The mobile genetic elements or transposable elements, are other causes of large variations in genome size. These elements, of a few thousand nucleotides, are duplicated and the duplicate copies are inserted in other parts of the genome, causing rapid increases in its size, unless the mechanisms that control their proliferation intervene (as authentic selfish elements, they develop mechanisms to regulate their movement in the genome, so as not to produce irreparable damage, since that would imply their own disappearance). It has been estimated that the maize genome has been duplicated because of the transposable elements in the last three million years of its evolution.
It is considered that the spontaneous insertions or deletions (called indels) of a few nucleotides are one of the most important causes of the development of the size of the genome on the long term. In several species of insects, for example, a strong correlation has been shown between the overall rate of DNA loss of intergenic and non-coding regions and genome size. The fixation of these mutations is very unlikely if the indel affects a gene, but it is more likely if it affects pseudogenes (nonfunctional genes, recently inactivated) or other nonfunctional DNA sequences. The disintegration of the genes, or the disappearance of a gene in the genome, usually occur in a first step with its inactivation by a point mutation (formation of a pseudogene). Subsequently, the DNA that forms the pseudogenes is progressively removed until it disappears completely from the genome.
The variation in the length of the DNA of the minisatellites and microsatellites is another mechanism which can alter the size of the genome. These sequences are formed by a unit of few nucleotides, repeated contiguously from less than ten to several thousand times. The number of repeated units varies greatly, even in individuals of the same species. This is due to two mechanisms that cause both an increase and a decrease in the number of repetitions. These mechanisms are the recombination, called unequal, and the errors during DNA replication, due to the phenomenon known as slippage of the DNA polymerase. Indeed, these are the sequences that are being used for the identification of human remains, for example, due to their high variability.

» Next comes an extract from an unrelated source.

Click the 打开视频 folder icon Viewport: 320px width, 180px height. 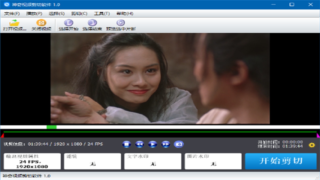(15, 23)
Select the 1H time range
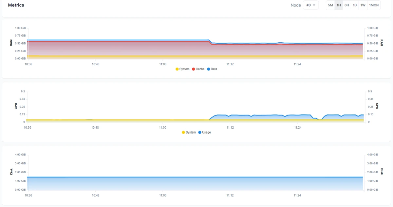393x207 pixels. tap(339, 5)
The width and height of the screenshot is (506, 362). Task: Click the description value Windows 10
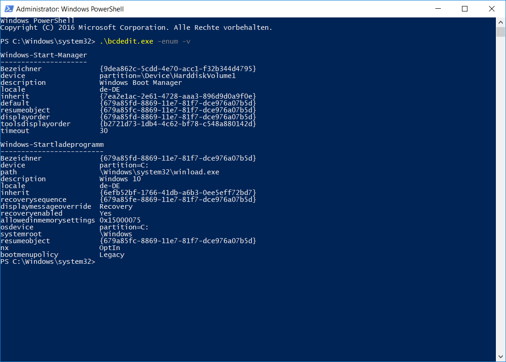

One of the most important processes in the increase of genome size in unicellular organisms, especially prokaryotes, is horizontal gene transfer. This process involves the introduction into the genome of a DNA fragment from another species, containing one or more genes. The DNA is introduced into the cell by different mechanisms and must then recombine with the genome. If the genes introduced confer some advantage to the organism they remain like that, otherwise they can mutate and become inactive. An example of the importance of these processes can be seen in the intestinal bacteria Escherichia coli, some strains of which have become pathogenic for the transfer of virulence genes. The significance of this phenomenon in recent periods of evolution of higher organisms is much more limited, but there are many reported cases of intracellular DNA gene transfer from the genome of the mitochondria and chloroplasts to the nuclear genome.
All these mutations arise periodically in many species, including humans. Many of them are disadvantageous and selective pressure progressively removes them from the population, others are individually neutral but may be collectively beneficial or harmful, by increasing or decreasing the size of the genome. In bacteria, having a small genome can be positive to optimize the time and cost of DNA replication. In eukaryotic organisms, several advantages have been proposed for having a large genome size, though this is not always associated with a higher number of genes.